In Nicaragua the US Embassy has a number of educational programs, mostly based on the English language. ACCESS is the largest, and offers daily intensive English classes to high school students. The results have been great. However, not all students can commit to extra classes every day, so they have an alternative weekend only version called CHOP. A few months ago I met one of the coordinators of CHOP, and she was very eager to invite Peace Corps Volunteers to collaborate. Once a month CHOP includes  a cultural component. The coordinators suggest a topic, but the Volunteers, or whoever is helping out, is free to plan whatever they wish, as long as it relates to English and American culture.

The suggested theme for January was Martin Luther King Jr., and I signed up. Yesterday was the class, and it was awesome. I asked the kids where they come from. Some of them are students at my schools, and some students come from towns outside of León. It was the kind of diverse group that I would expect for a weekend program like CHOP.

I started with an explanation of the setting: Jim Crow South, racism, and segregation. I had to re-explain most things in English. Then we got into who Martin Luther King Jr. was, what he accomplished, and how he did it.

“I have a dream that my four little children will one day live in a nation where they will not be judged by the color of their skin but by the content of their character.”

I asked some questions about racism and discrimination in Nicaragua, then we talked about MLK’s famous “I Have a Dream” speech.” I explained to them that a dream is not only something that you have when you are asleep, but that it is also a positive vision that you can have for the future.
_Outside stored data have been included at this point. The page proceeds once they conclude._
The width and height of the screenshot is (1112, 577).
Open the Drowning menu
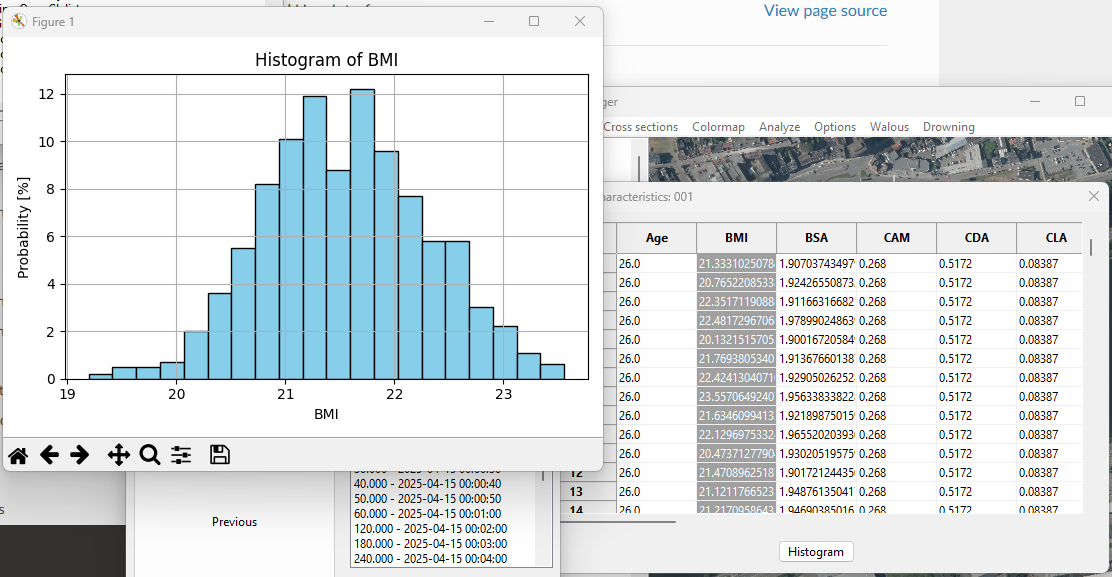(x=948, y=127)
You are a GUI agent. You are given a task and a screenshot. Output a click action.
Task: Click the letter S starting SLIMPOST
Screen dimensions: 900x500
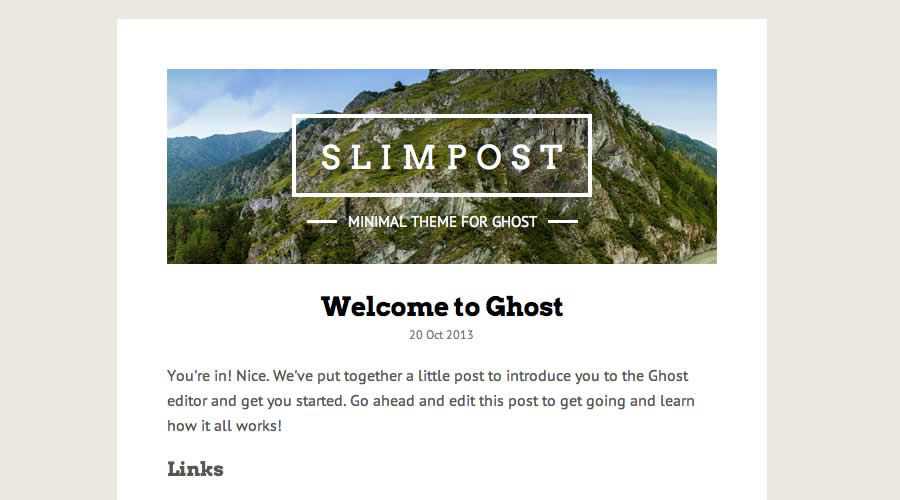(331, 157)
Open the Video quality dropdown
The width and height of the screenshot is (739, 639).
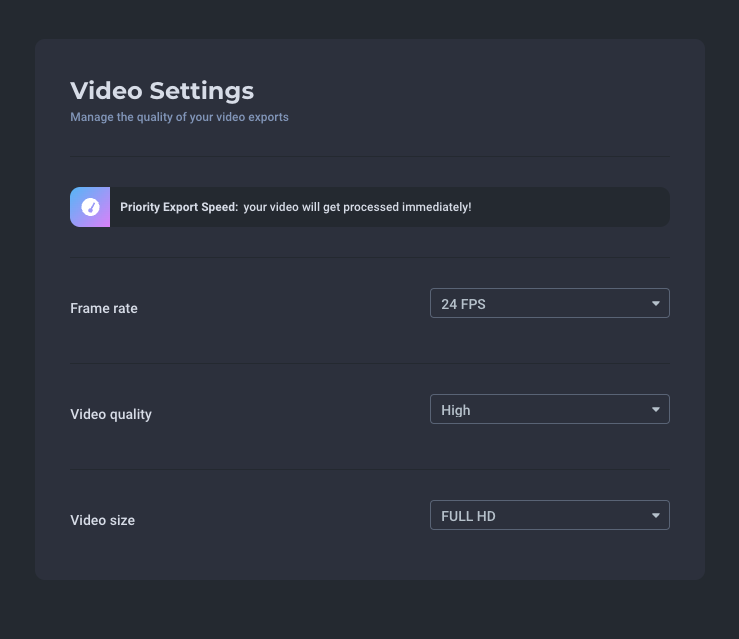(550, 409)
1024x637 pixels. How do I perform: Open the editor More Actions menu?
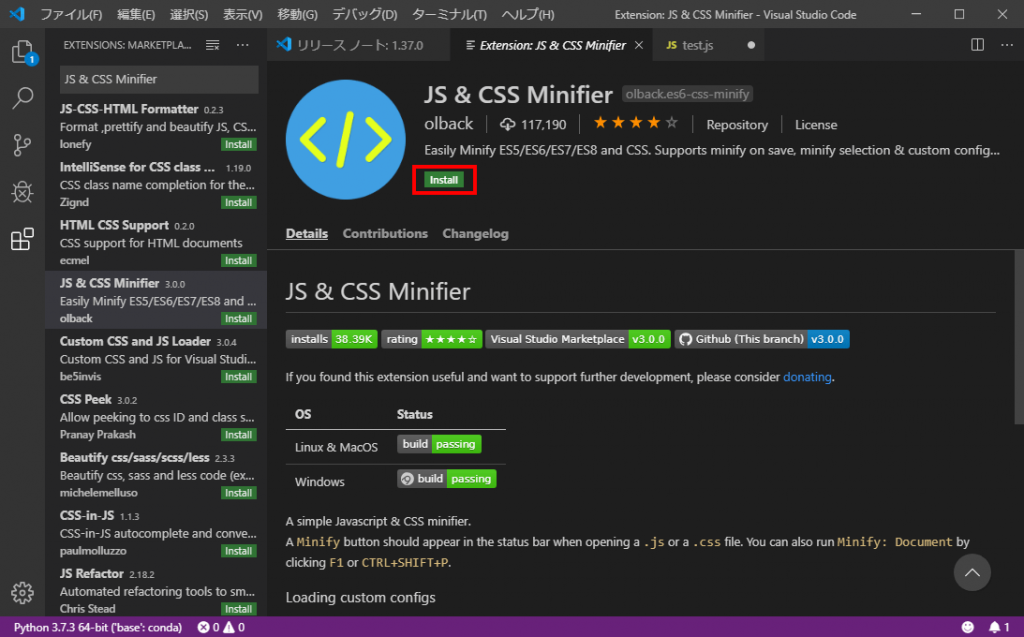[1006, 44]
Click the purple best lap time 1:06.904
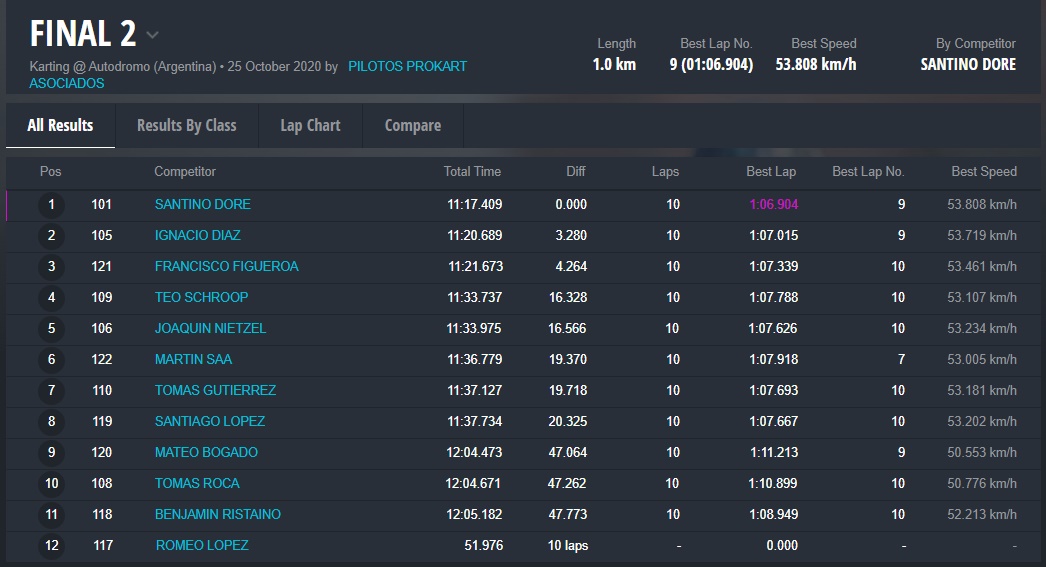This screenshot has height=567, width=1046. [773, 204]
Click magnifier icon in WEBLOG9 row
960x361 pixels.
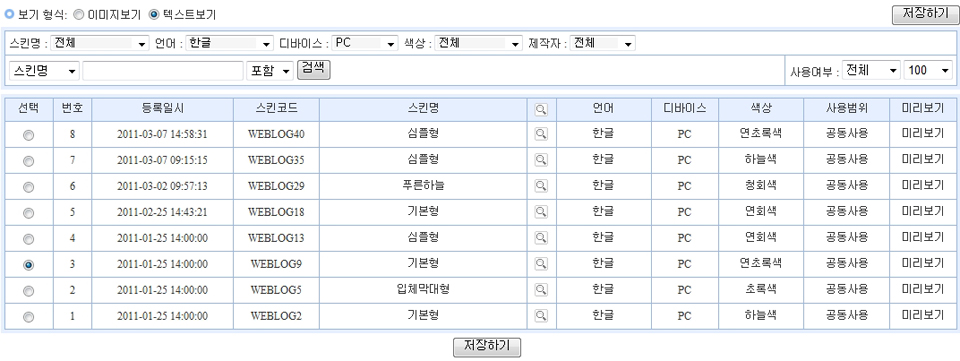coord(541,264)
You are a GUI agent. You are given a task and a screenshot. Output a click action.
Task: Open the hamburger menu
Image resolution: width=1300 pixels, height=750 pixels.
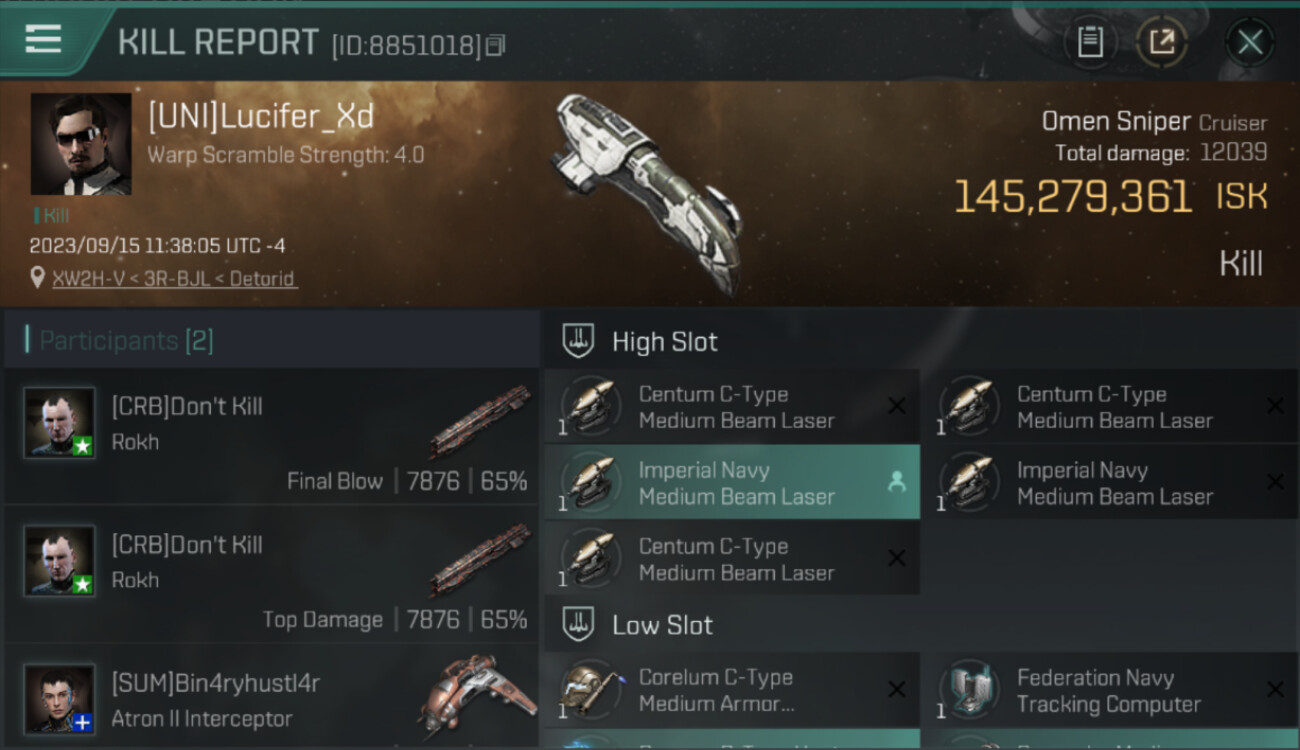click(x=43, y=39)
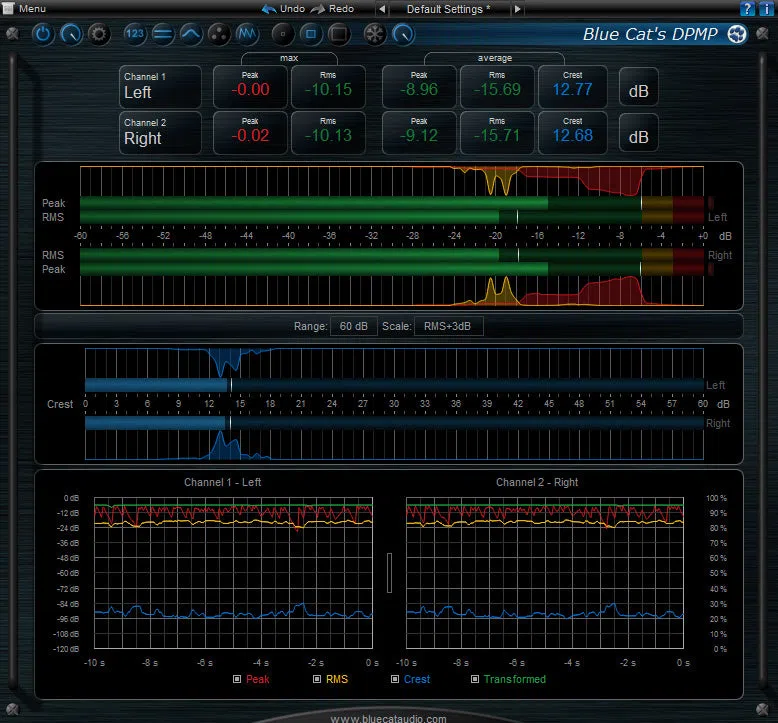Toggle the plugin power bypass button
The width and height of the screenshot is (778, 723).
tap(43, 34)
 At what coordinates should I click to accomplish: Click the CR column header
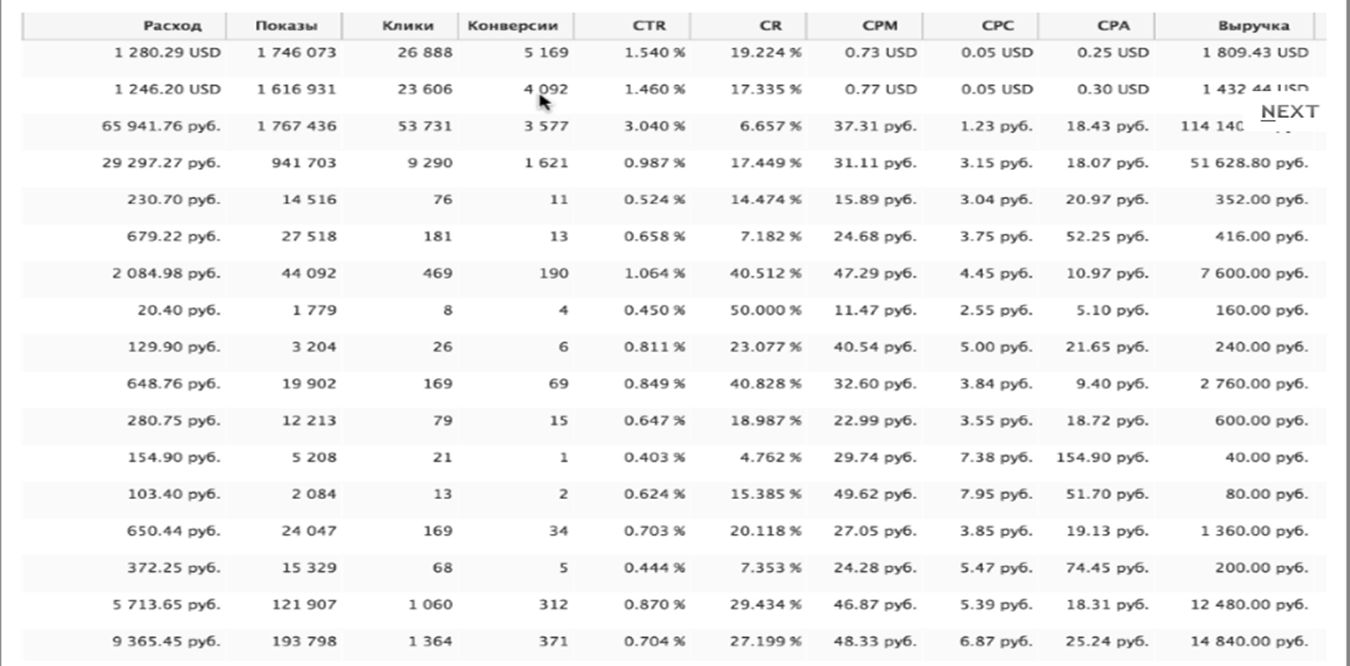(769, 26)
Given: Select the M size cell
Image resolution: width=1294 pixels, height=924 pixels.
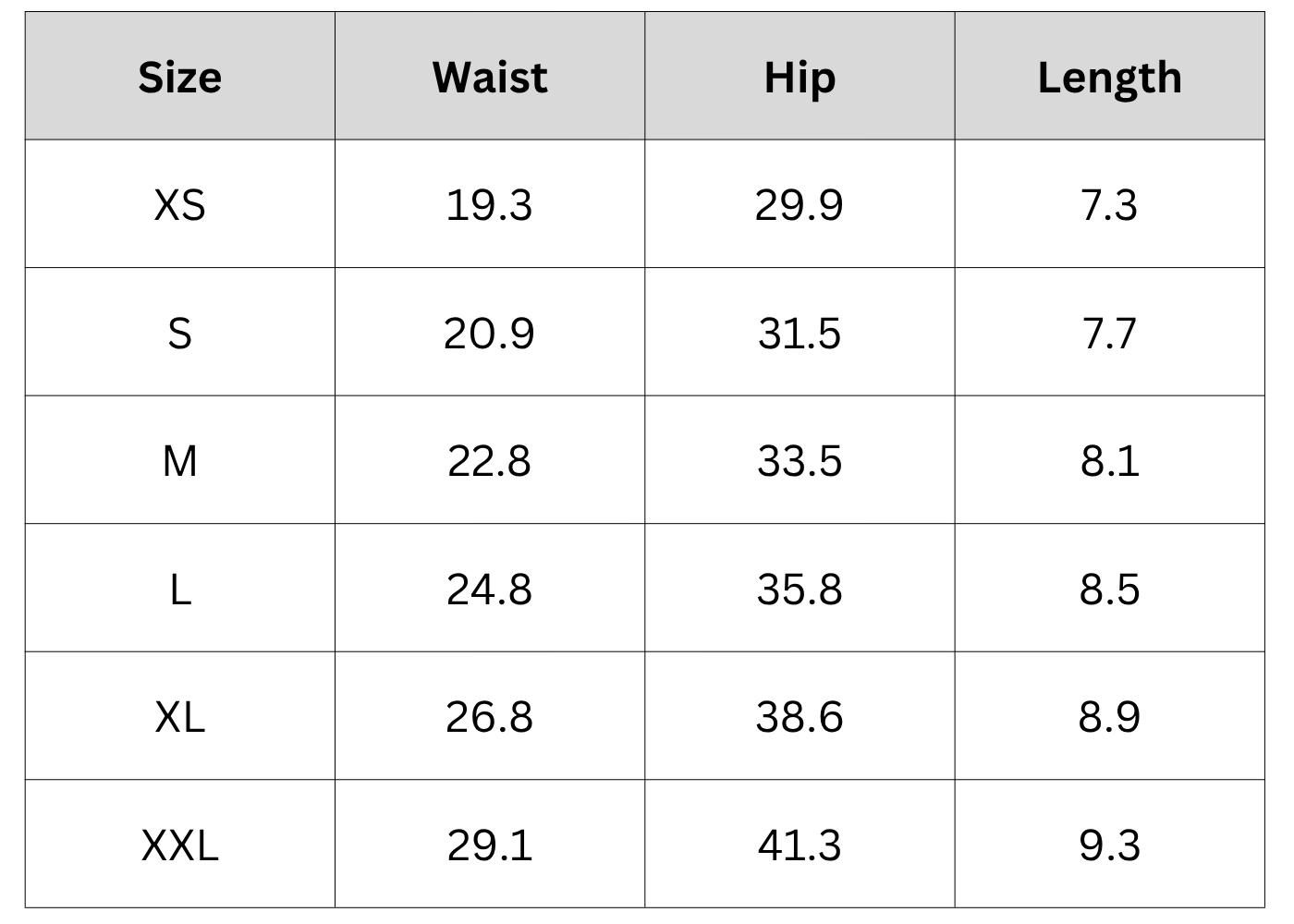Looking at the screenshot, I should click(180, 460).
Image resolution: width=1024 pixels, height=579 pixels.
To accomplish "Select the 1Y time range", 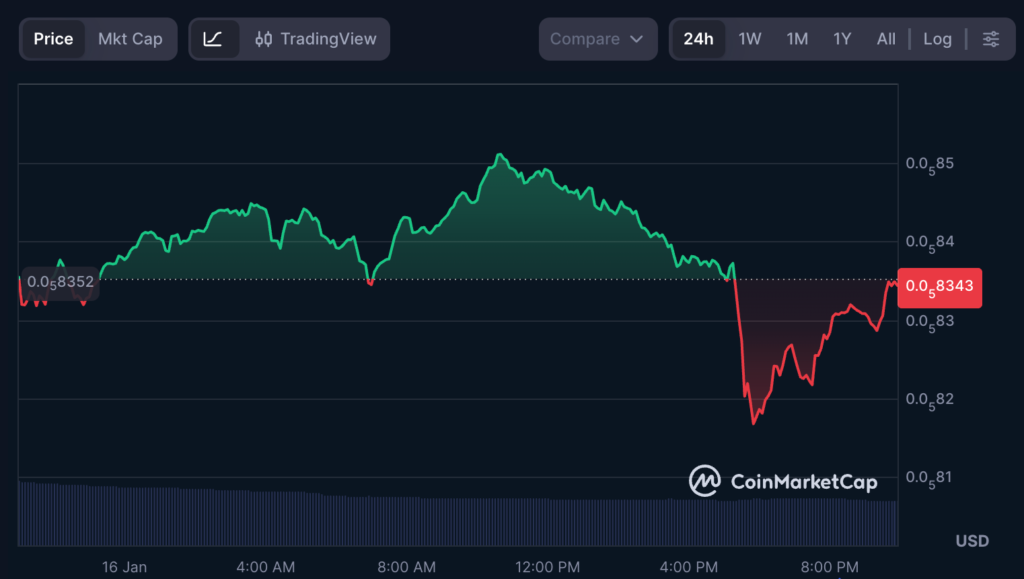I will 842,39.
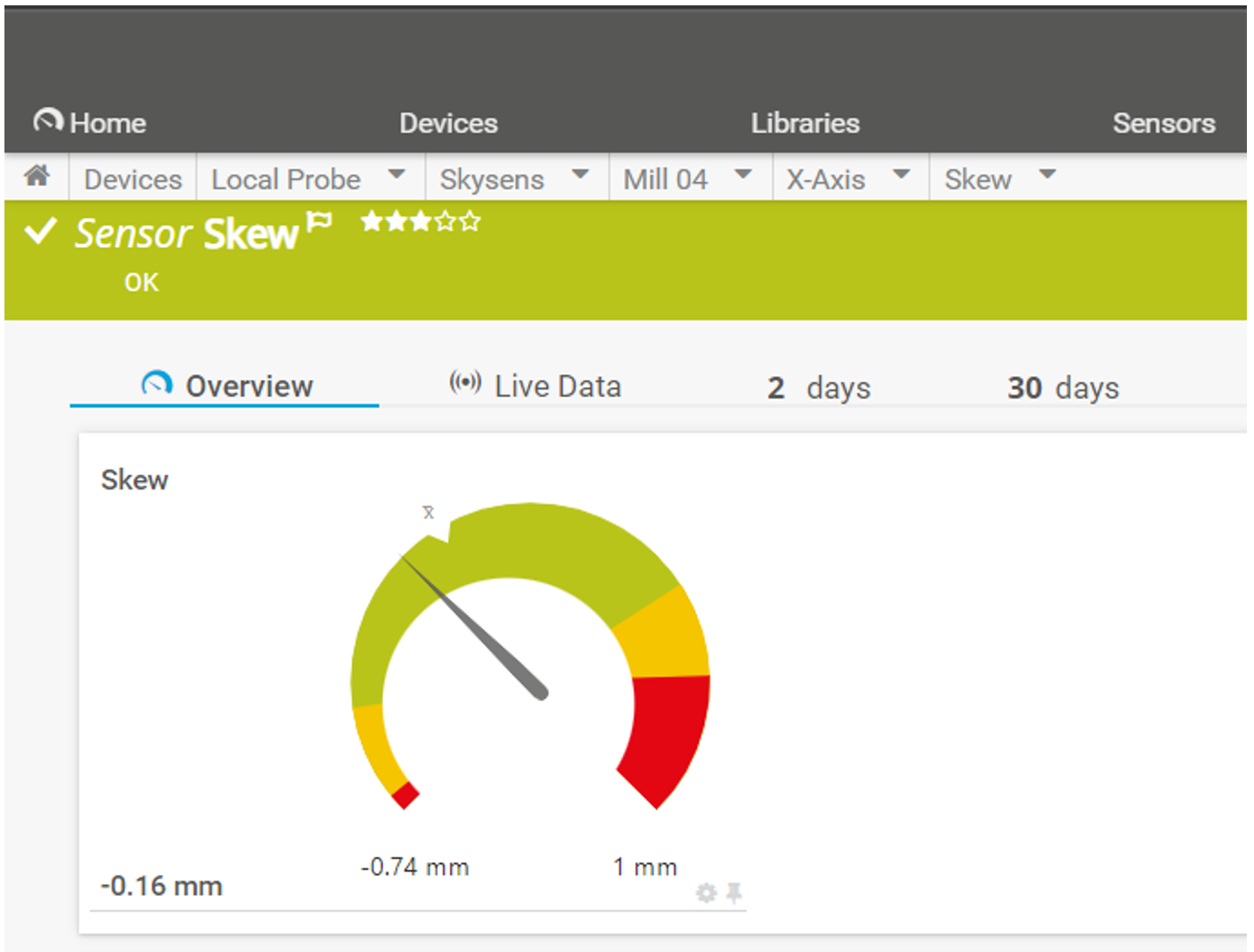Expand the Local Probe breadcrumb dropdown
Image resolution: width=1254 pixels, height=952 pixels.
coord(397,175)
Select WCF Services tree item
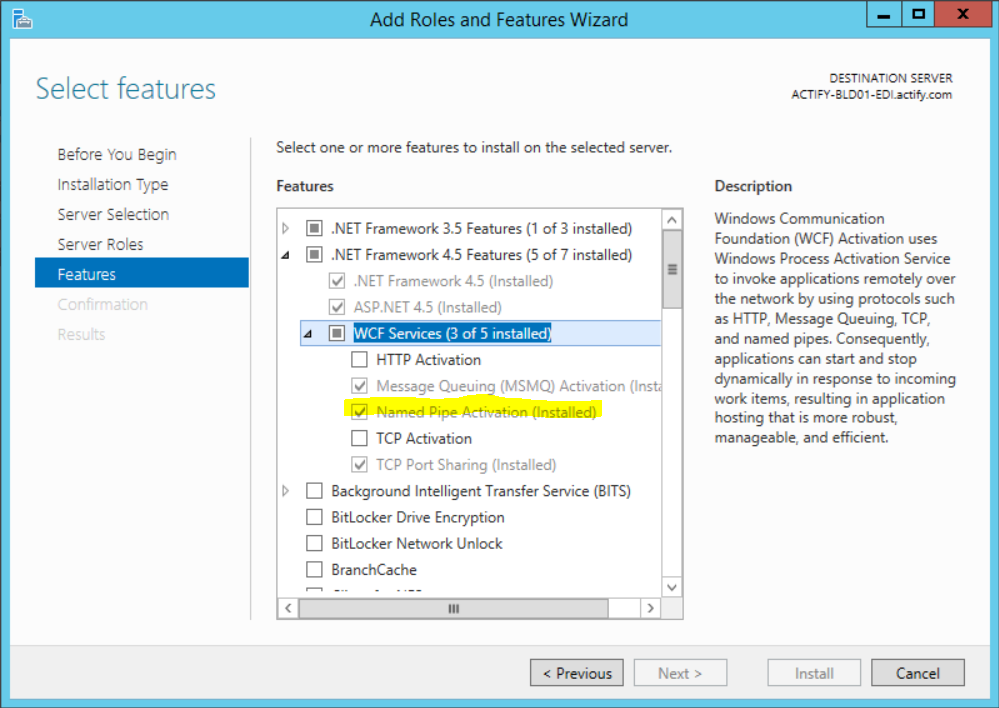This screenshot has height=708, width=999. (x=452, y=334)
In preparing for this session and listening to the speech, I realized how frightfully little I personally know about the history of the civil rights movement. I didn’t even know that “I Have a Dream” was delivered during the historical March on Washington. I recommend that everyone take a few minutes to watch a short recording of the speech. It is a lot more powerful when you realize that a Black man delivered this speech standing in front of a massive statue of Abraham Lincoln.

After I Have a Dream (which we unfortunately did not have time to listen to) we played a game. I put the name of a minority group (women, indigenous people, LGBTQ people, people with disabilities, etc.) on a little piece of paper and gave it to a student. That student then had to get his classmates to guess the group without using bad words or stereotypes. The kids were pretty good at it and got most of them on the first guess.

My favorite part of the short session was at the end, when I had the kids come up with their own hashtags, in English. I explained Black Lives Matter and how they are using technology, like Twitter, to get their message out. Then I handed out paper and markers and told them that they had to come up with a hashtag for a racism or discrimination issue, and it couldn’t be “Lives Matter.” I was blown away with the thoughtfulness that the kids put into this little activity. During my 45 minutes with them we had not spoken about people living with HIV, homeless people, or sexual abuse victims, but different kids all came up with hashtags for those groups, among others. I was very impressed and I hope I get to work with these kids again before I leave Nicaragua in May.